I asked this question on the Bitcoin Forum, but I think it's more appropriate for a mathematics forum.
I'm making an informative video and I need a binomial distribution calculation. I want to find out how many trials are needed to get 1%, 50% and 90% likelihood 1 or more successes. The problem is that the likelihood of success is 1 out of 2^160 (number of distinct bitcoin/ethereum addresses).
Normally for something like this, I would use a binomial distribution calculation in Excel using this formula:
=1-BINOM.DIST(0,????,2^-160,TRUE)
I would then tinker with the ???? until the entire cell result returned 1%, 50% and 90%. However, Excel can't handle numbers anywhere near this large. Does anyone know of a way I can calculate the number of trials required for these 3 percentages given the infinitesimally small chance of success? It would be great if there was an online tool I could use to support my results.
Just to illustrate what I'm looking for.

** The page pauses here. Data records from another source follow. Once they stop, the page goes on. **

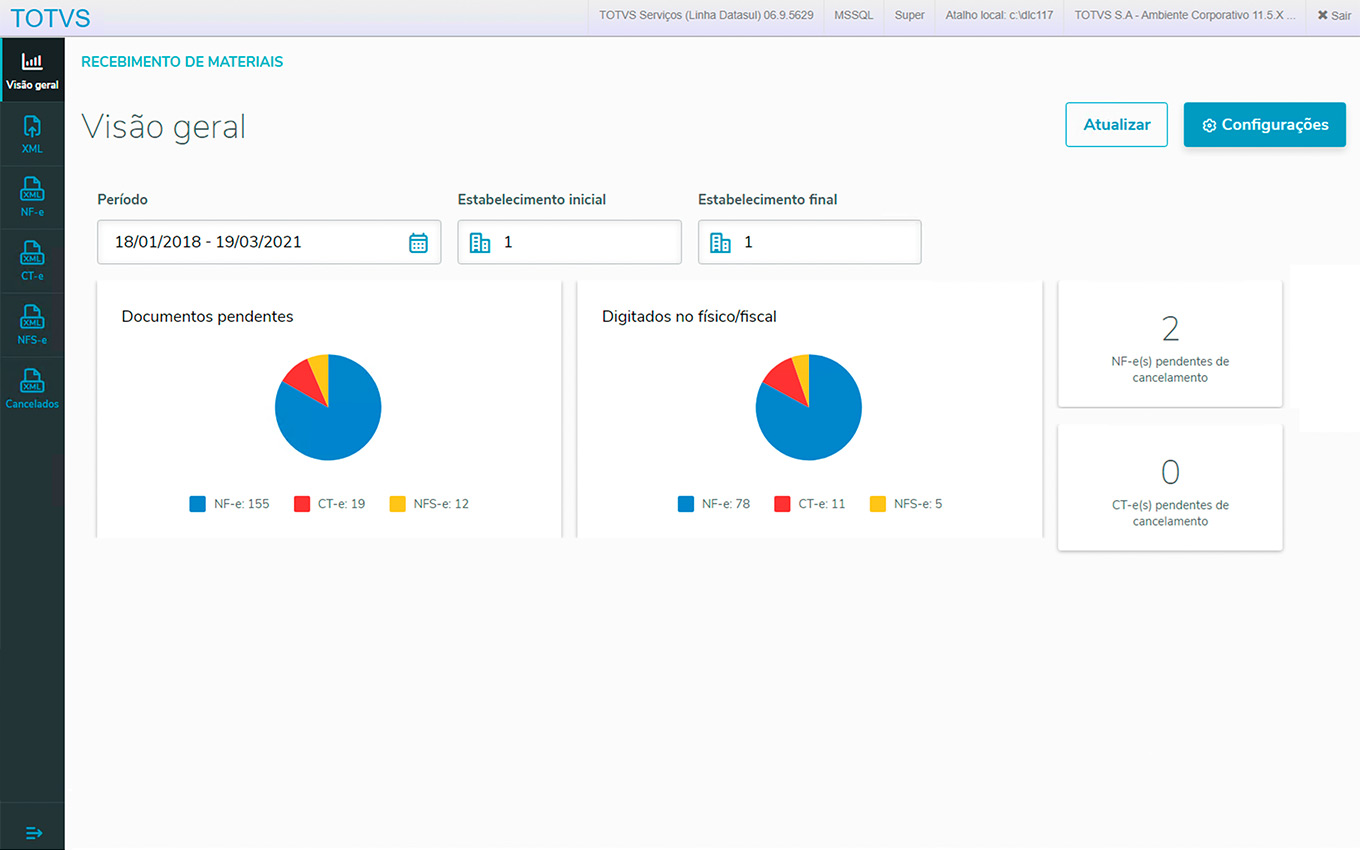Viewport: 1360px width, 850px height.
Task: Open the Visão geral sidebar icon
Action: pyautogui.click(x=32, y=70)
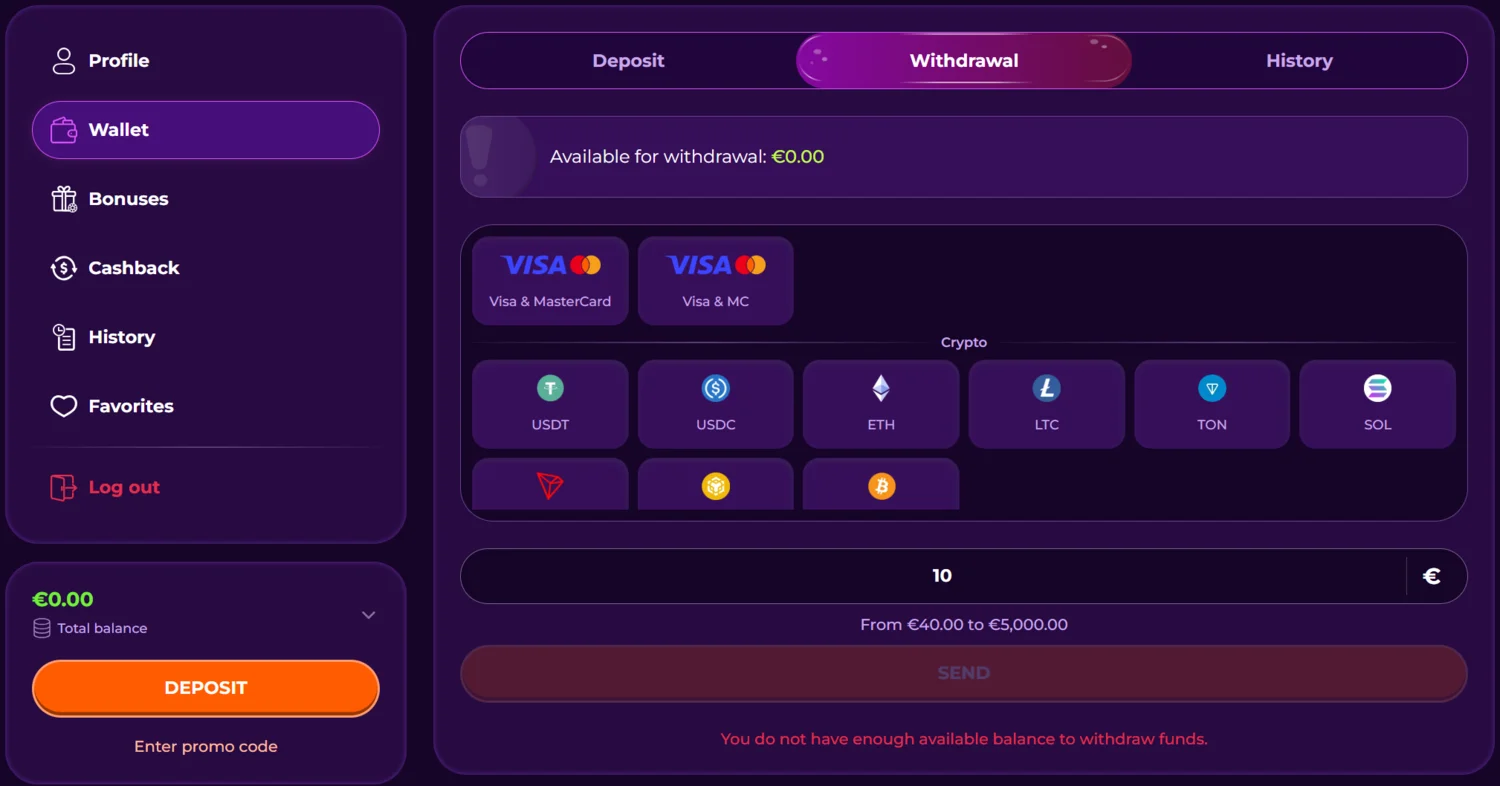Screen dimensions: 1500x786
Task: Select TON cryptocurrency
Action: point(1211,403)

If this analysis was for something much simpler, such as a probability of success being 1%, then I could calculate the results to be:
- 229 trials needed for 90%, | 89.99%
=1-BINOM.DIST(0,229,0.01,TRUE) - 69 trials needed for 50%, | 50.01%
=1-BINOM.DIST(0,69,0.01,TRUE) - 1 trial needed for 1%, | 1.00%
=1-BINOM.DIST(0,1,0.01,TRUE)
Best Answer
Letting $p$ be the probability of success on one trial, and letting $T$ be the desired probability that you want to exceed (for at least one success in $n$ trials), we need $$1-(1-p)^n>T$$ This can be rewritten as $(1-p)^n<1-T$.
So we want $n\ln(1-p)<\ln(1-T)$
Which is equivalent to $n>\frac{\ln(1-T)}{\ln(1-p)}$
If $p$ is very small you get a very good approximation to $\ln(1-p)$ with a degree one Taylor approximation: $\ln(1-p)\approx -p$. (The next term of the Taylor approximation will be $\frac{-p^2}{2}$ which can probably be considered negligible; and the overall error will also be around this value.)
So you would want $n$ to be around $\frac{\ln(1-T)}{-p}$
In the case of $p=2^{-160}$, this gives $n > -2^{160}\cdot \ln(1-T)$